Перед глазами Саругаки возник полузабытый образ Хинамори: удивленный, но в то же время уставший взгляд, темные волосы, собранные в шишку на затылке. Тогда она ни капли не показалась ей чем-нибудь интересной или примечательной, да и просто мало чем ее заинтересовала - не то было время. Вообще, было трудно судить о такой толпе незнакомых шинигами - Хиори знала только одно: она их всех ненавидит. Ненавидит тупой, давно стертой где-то внутри ненавистью, скорее, больше накручивая себя, чем на самом деле. Когда-то давно чувства были острыми, словно шипы - уже давно это прошло, лишь изредка вызывало волны бесконечного гнева. Да и как понять человека, которого на твоих глазах почти убили, при том, что ты его и видишь-то в первый раз?

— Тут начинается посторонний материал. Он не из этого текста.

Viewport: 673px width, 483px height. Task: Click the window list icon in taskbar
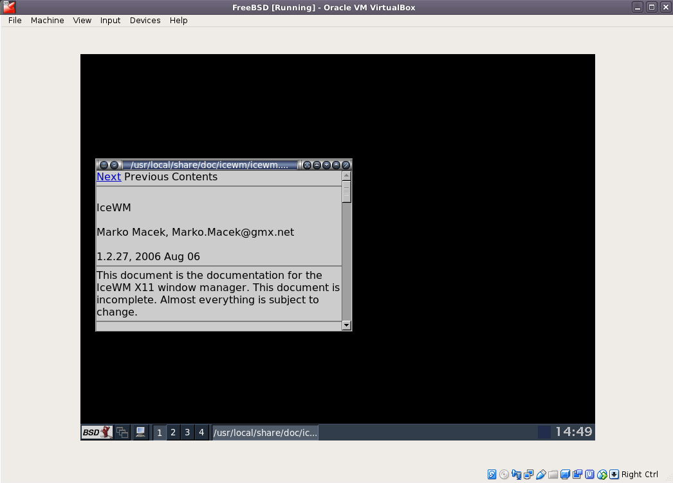[x=122, y=432]
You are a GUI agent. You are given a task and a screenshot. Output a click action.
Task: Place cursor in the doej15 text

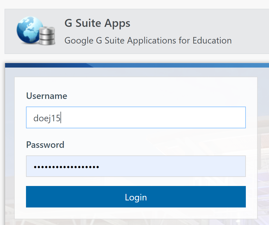click(47, 118)
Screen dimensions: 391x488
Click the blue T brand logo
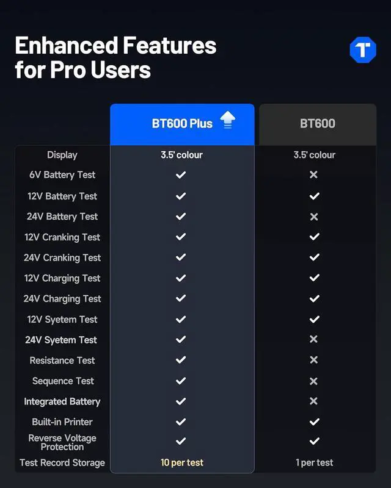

- Ну, раз этот ублюдок влез ей в башку, то ничего не попишешь. Будет трудно, ну а я то что? Чем мне тебе помочь, Шинджи? - Хиори лишь разводит руками. - Знаешь, Хирако, тупая твоя башка, я, конечно, готова быть рядом и все такое, но я могу посоветовать тебе лишь набраться терпения. Вытащи ее оттуда, как вытащил и меня когда-то. Только не подумай, что мне это было приятно, но ей, кажется, это необходимо. Дай ей времени, оно ей необходимо, чтобы забыть этого ублюдка. И Шинджи, ты слышишь, не оставляй ее. Пусть она тебя ненавидит, не дай ей утонуть. Ты справишься, черт тебя дери, всегда справлялся.
Хиори делает шаг навстречу и тут же отступает. Несмотря на то, что Хирако притащился сюда вовсе не к ней на свидание, им обоим нужен был этот разговор, чтобы понять, что еще не все кончено, не все позабыто. Хоть он и свалил в свое Общество Душ, а она осталась в Генсее, между ними все еще существует та самая связь, что когда-то держала их вместе.